Reproduce word for word the stretch of the records from the line containing "Screen dimensions: 552x267" through the end of the records, leaving out the pictures.

# Supplied material start

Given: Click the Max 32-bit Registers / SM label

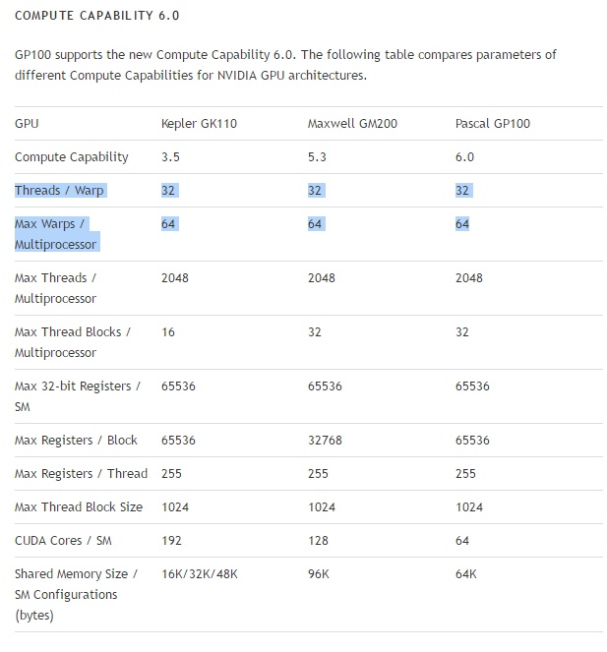Looking at the screenshot, I should (78, 396).
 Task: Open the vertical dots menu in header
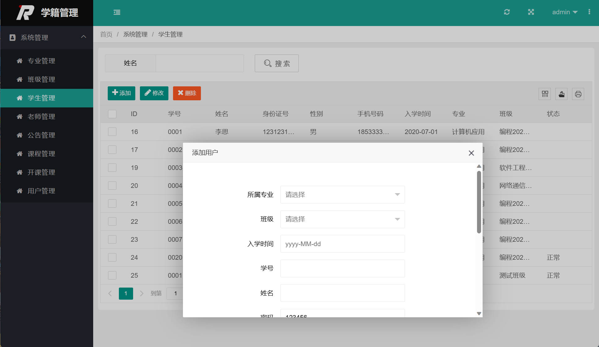589,12
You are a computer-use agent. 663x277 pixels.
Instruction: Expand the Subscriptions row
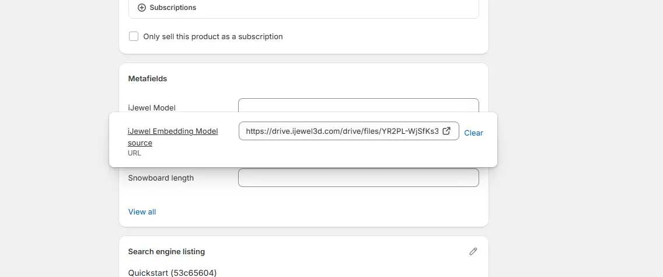pos(303,8)
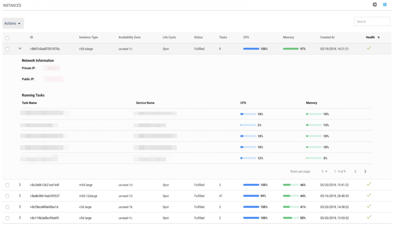This screenshot has height=226, width=393.
Task: Go to next page of running tasks
Action: click(x=365, y=171)
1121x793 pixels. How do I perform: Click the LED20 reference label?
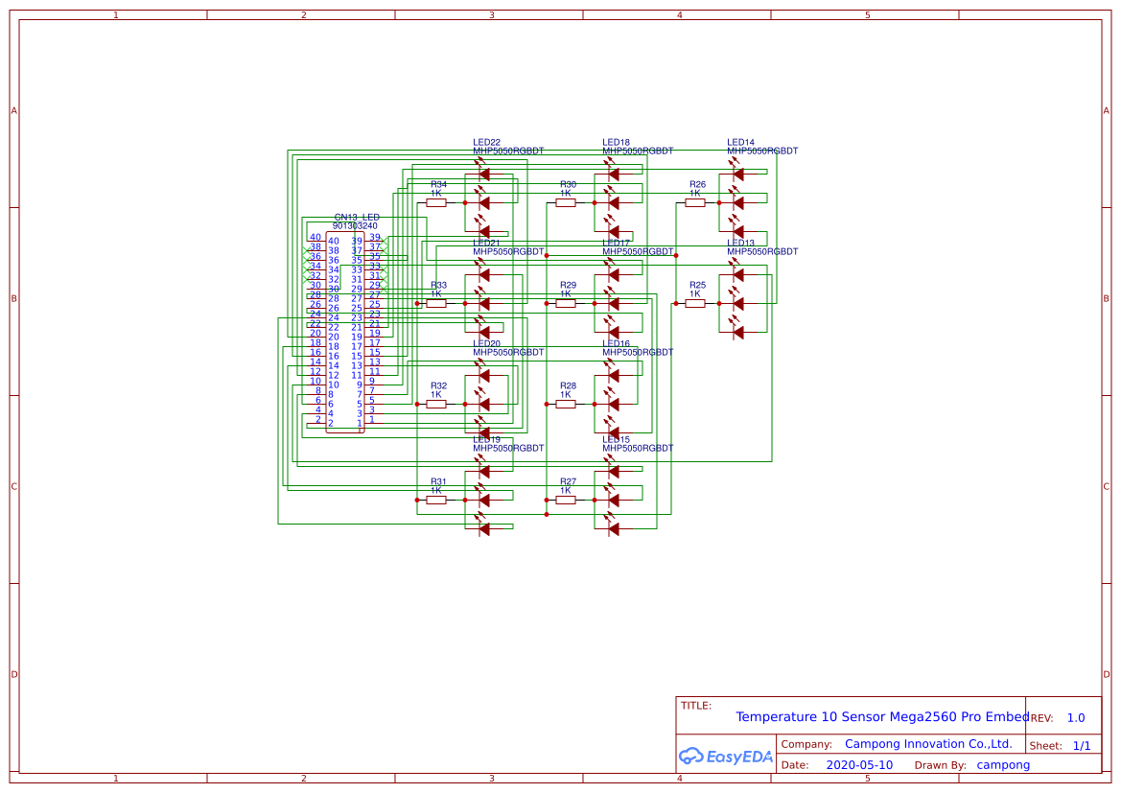[x=486, y=342]
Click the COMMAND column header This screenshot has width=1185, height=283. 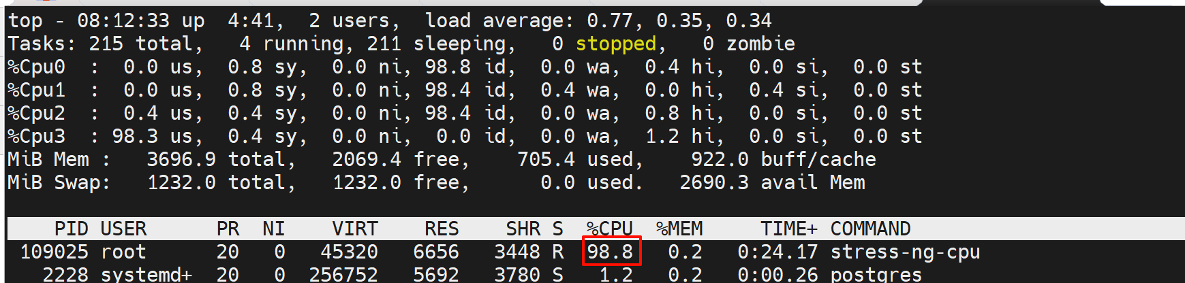click(x=870, y=229)
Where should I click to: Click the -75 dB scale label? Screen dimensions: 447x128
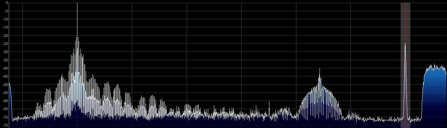(6, 125)
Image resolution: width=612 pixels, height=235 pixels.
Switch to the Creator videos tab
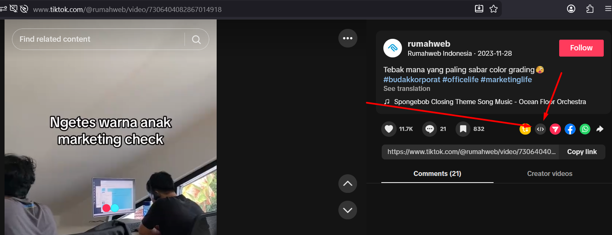pos(550,173)
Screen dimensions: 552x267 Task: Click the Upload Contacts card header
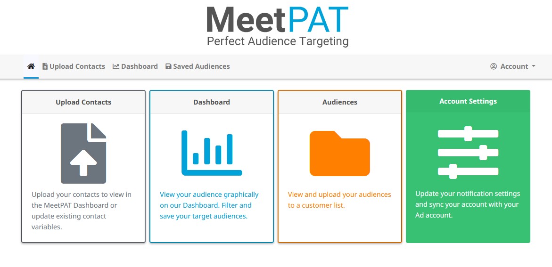click(x=83, y=102)
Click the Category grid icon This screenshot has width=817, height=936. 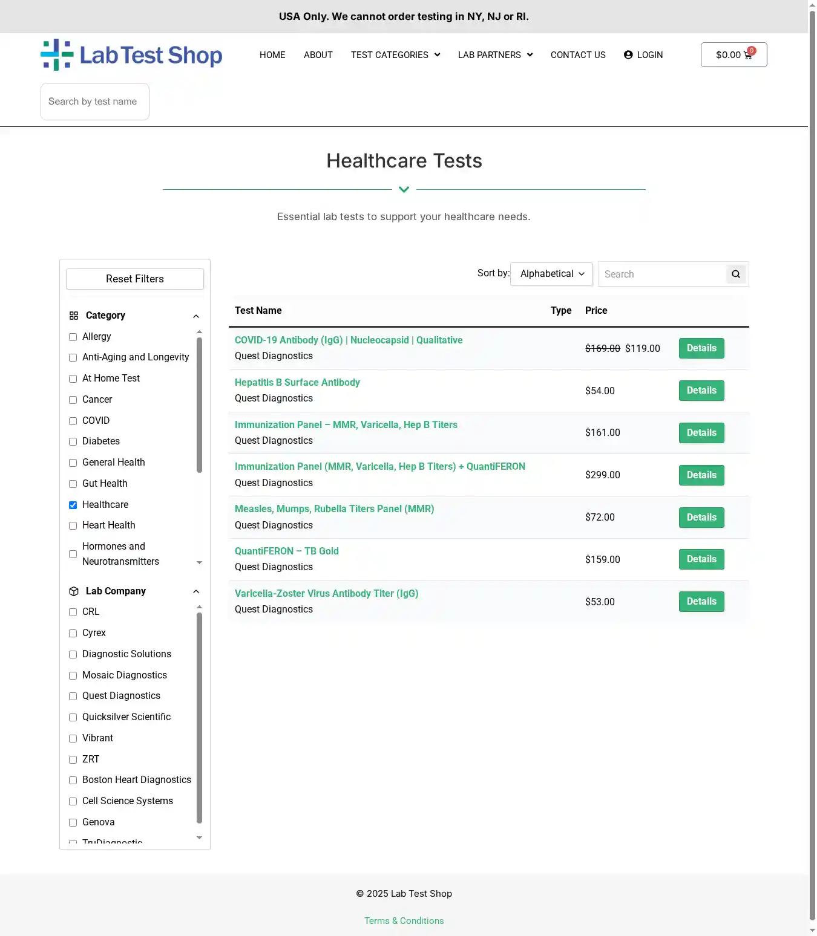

# Supplied material end

# Task answer:
Screen dimensions: 552x267 Task: Click the Upload Contacts card header
click(x=83, y=102)
Click the Category grid icon This screenshot has width=817, height=936. 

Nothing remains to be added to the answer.